This is a question I’ve been trying to answer since I was accepted to the History program at GMU. Former history professors and thesis advisors, friends and family have all cocked their head to the side with a quizzical, “That’s great… So what is that?”
I’ve struggled to find an answer that satisfies, lingering instead on areas where I envision it’s application. The readings for this week’s class have moved me closer to developing my own, more complete, answer to this question, but I’ll reserve the crafting of that response until the end of the course.
For now, I’d like to consider how Digital History has already begun to impact the field of Deaf History in ways that we’ve yet to fully address. I’ve been thinking about Christopher Krentz’s article in Signing the Body Poetic, in which he examines the role of the camera in recording and preserving the expression of American Sign Language. It’s important to note that for many deaf people, sign language is the first and primary language. While we have numerous examples of Deaf writing, it is often difficult to access culture and community when one is mediated through another language (in this case written English). As with other oral cultures, embedded in the signed stories of Deaf community members was important historical and cultural information, passed between generations. As Krentz suggests, “the advent of film has striking parallels to the invention of the printing press in the fifteenth century.” [pg 51]
Given technical limitations, the earliest preserved moving evidence of ASL is a 1902 film [available online through the Gallaudet University archive and the Library of Congress here] and a film project initiated by George Vediz of the National Association of the Deaf, from 1910 to 1920, recorded “sign masters” giving formal addresses, describing literature, performing and storytelling [Veditz is seen here and other videos are available in the Gallaudet Video Catalog]. The importance of film technology is immeasurable in that it has preserved what had been entirely ephemeral. And as Cohen and Rosenweig noted in Digital History: A Guide, as we’ve moved into a digital age, what was relative scarcity (prior to the interconnectivity of webpages and video sharing) is suddenly excess as the web has exploded with video narratives by deaf people. Websites have sprung up for the purpose of “vlogging” [examples here and here]. A cursory youtube search, for instance, turns up countless videos of deaf people (or, increasingly) hearing students of American Sign Language, eager to share.

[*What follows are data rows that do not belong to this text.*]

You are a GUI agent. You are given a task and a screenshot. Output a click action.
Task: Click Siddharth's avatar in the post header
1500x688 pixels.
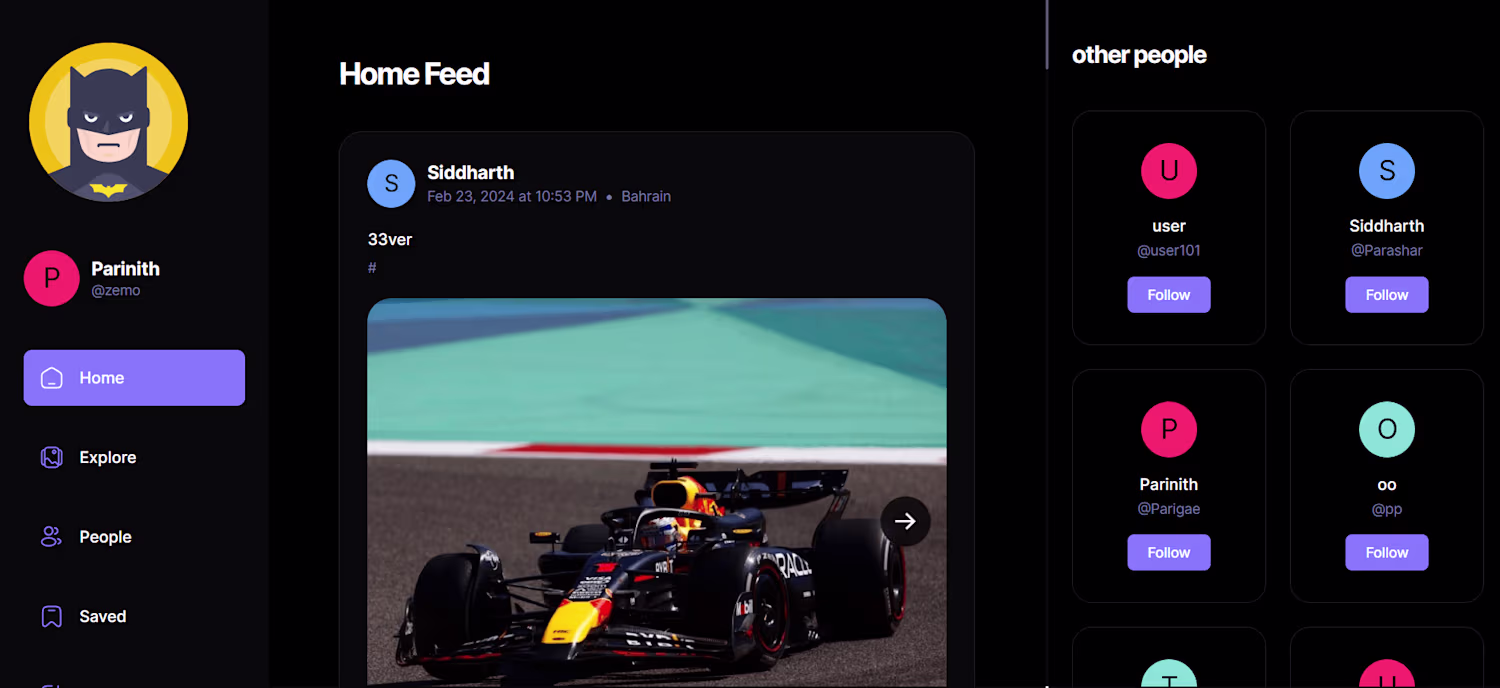click(391, 184)
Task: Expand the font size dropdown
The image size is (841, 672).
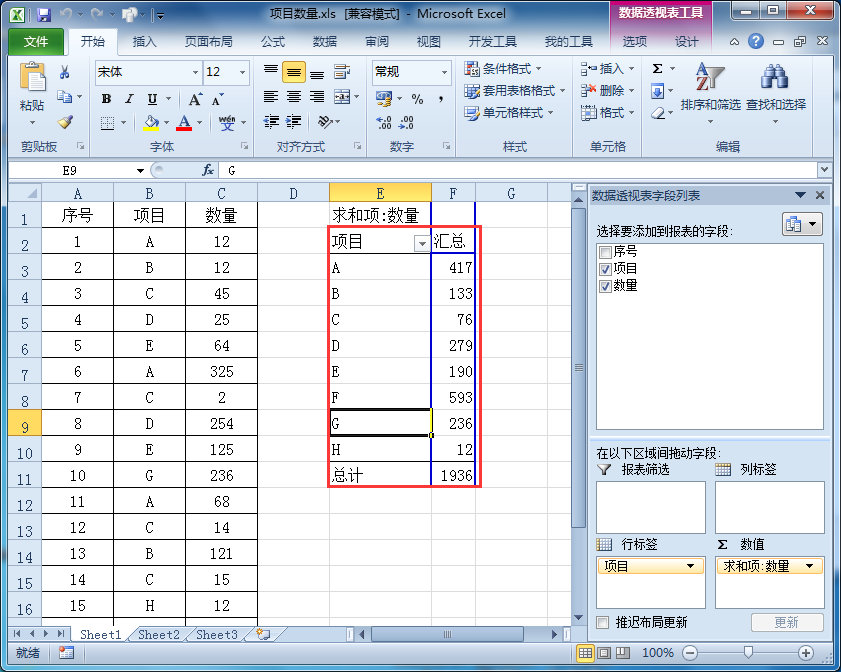Action: point(242,72)
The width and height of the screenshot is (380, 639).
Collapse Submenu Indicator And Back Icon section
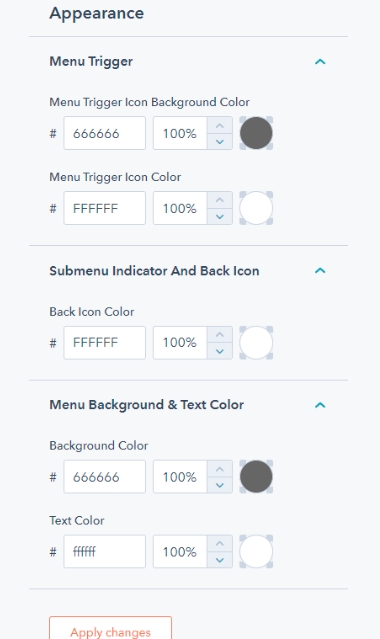(x=320, y=271)

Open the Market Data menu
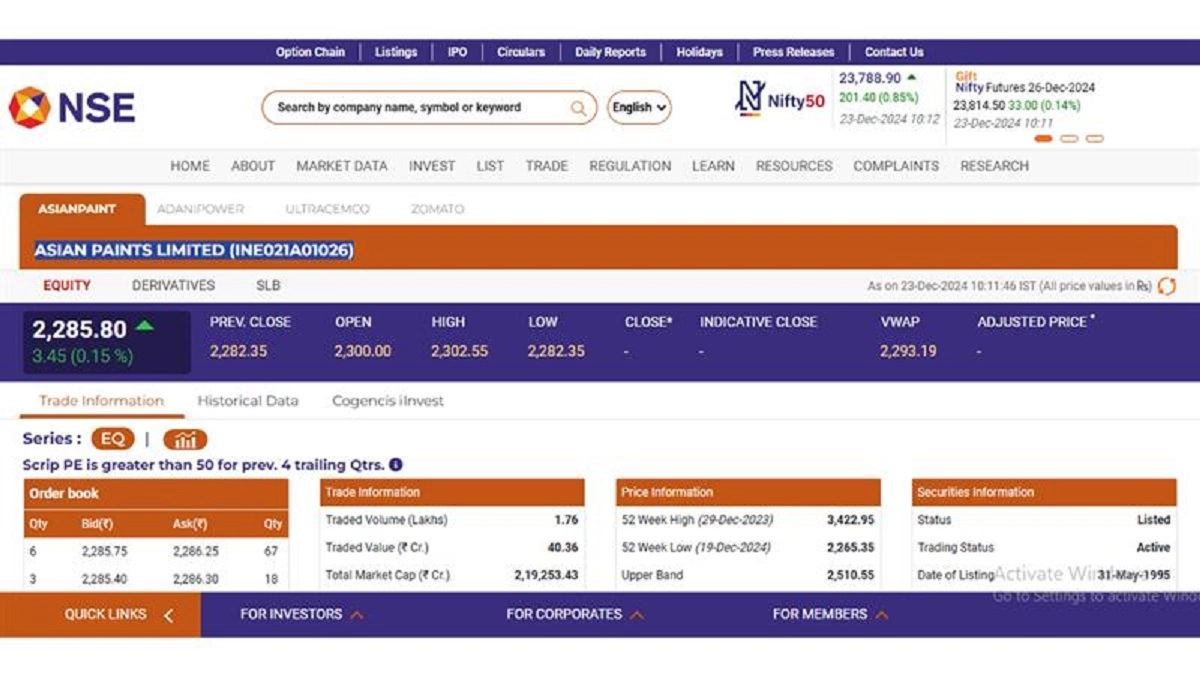[x=341, y=166]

The question will become, as Cohen and Rosenweig suggested for future historians, how to address this abundance of information. I can think of no current efforts in the field of Deaf History to begin this process or to address the preservation of vlogs.
This is actually really neat for your research. It allows for more accessibility on your project, and it would be intriguing to see what digital history projects have unearthed regarding deaf history. Clearly, you’ve done a little unearthing here, but I wonder if it might be a neat future project to consider some sort of deaf history digital archive?